• _TAREA_:
Indique si cada afirmación concuerda con el texto sobre las huellas de la prehistoria. Responda sí o no y cite literalmente las palabras del texto que lo deciden.
1. El libro mencionado es obra de Juan Luis Arsuaga y Juanjo Millas.
2. Las huellas de nuestros ancestros resultan más evidentes en las grandes ciudades.
3. El libro pretende demostrar que la prehistoria es cosa del pasado.

• _TEXTO DADO_:
________
Ando leyendo el estupendo libro de Juan Luis Arsuaga y Juanjo Millas ‘La vida contada por un sapiens a un neandertal’. En él, la potencia divulgativa del paleontólogo se combina con el ingenio del escritor, para descubrirnos lo que aún permanece entre nosotros de nuestros ancestros, escondido en nuestra vida cotidiana, para demostrar que la prehistoria no es cosa del pasado, y que las huellas de la humanidad después de milenios se pueden encontrar en cualquier lugar, en un restaurante, un supermercado, o paseando por una zona verde de nuestra ciudad.

Estas huellas seguramente sean menos evidentes en las grandes ciudades, donde la relación de las personas y la sociedad con la naturaleza se encuentra a mucha mayor distancia de la que nos encontramos en regiones como Extremadura, donde las ciudades vienen a ser una especie de pequeñas zonas asfaltadas en medio de la amplitud del medio natural en el que se ubican.
________
• _MATERIAL DE ESTUDIO_:

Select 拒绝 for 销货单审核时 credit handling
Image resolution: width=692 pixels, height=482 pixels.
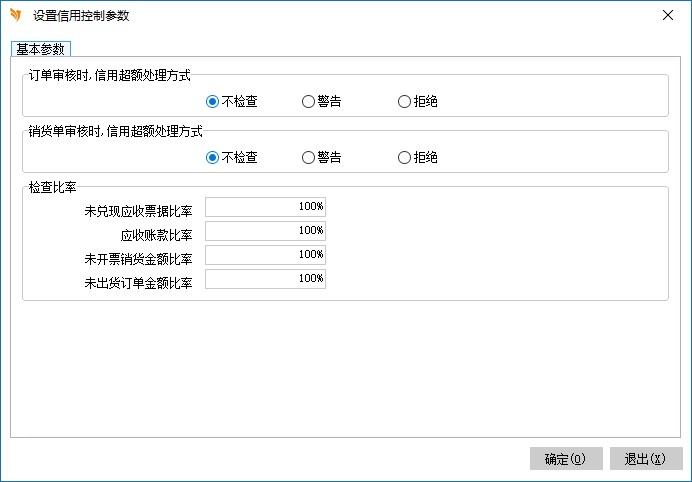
________
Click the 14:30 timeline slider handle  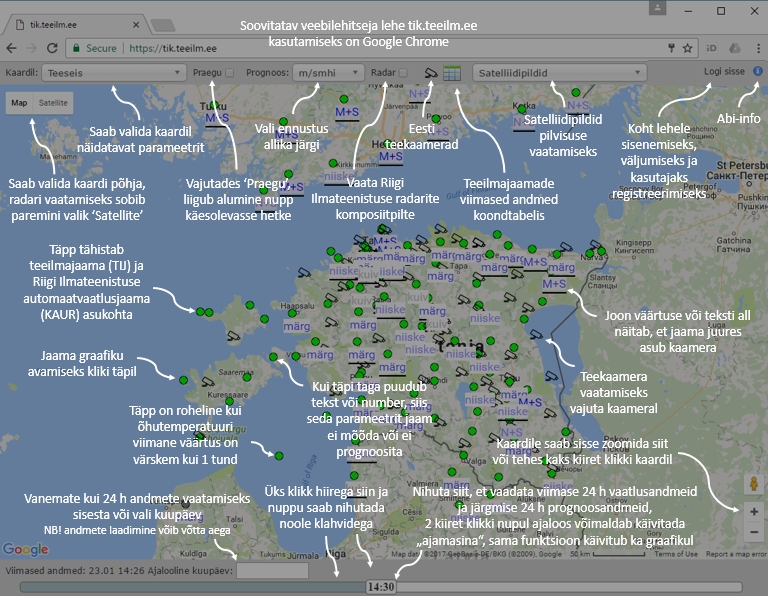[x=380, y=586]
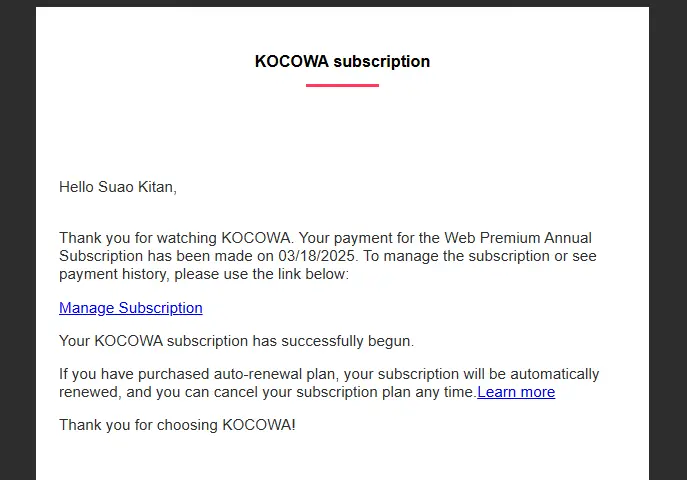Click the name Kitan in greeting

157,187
________
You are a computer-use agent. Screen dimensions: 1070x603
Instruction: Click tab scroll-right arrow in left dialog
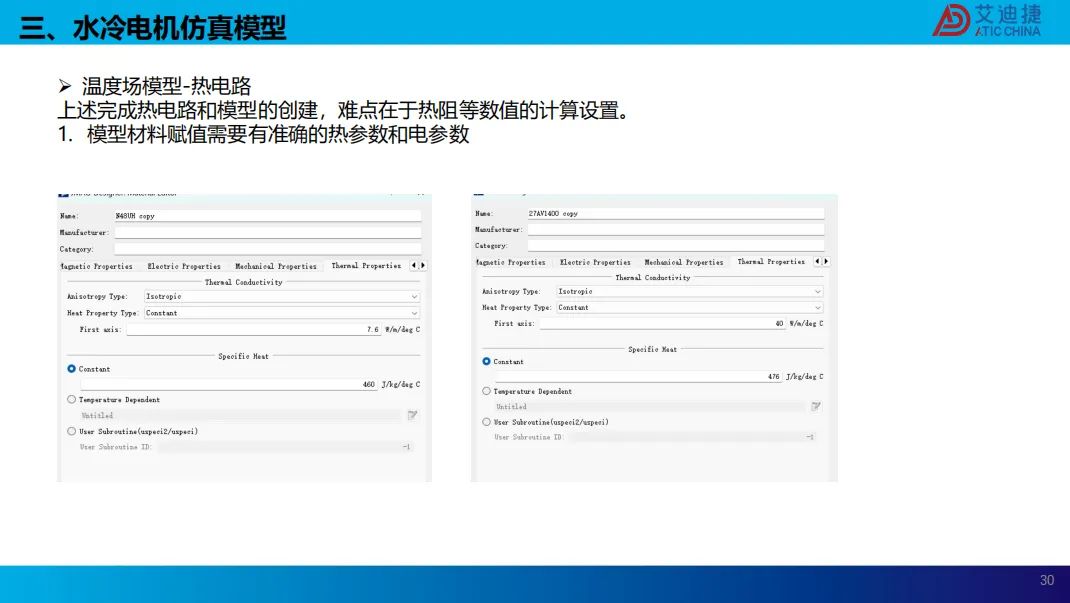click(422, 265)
________
• _RESPUESTA_:
1. Sí: "el estupendo libro de Juan Luis Arsuaga y Juanjo Millas".
2. No: "Estas huellas seguramente sean menos evidentes en las grandes ciudades".
3. No: "para demostrar que la prehistoria no es cosa del pasado".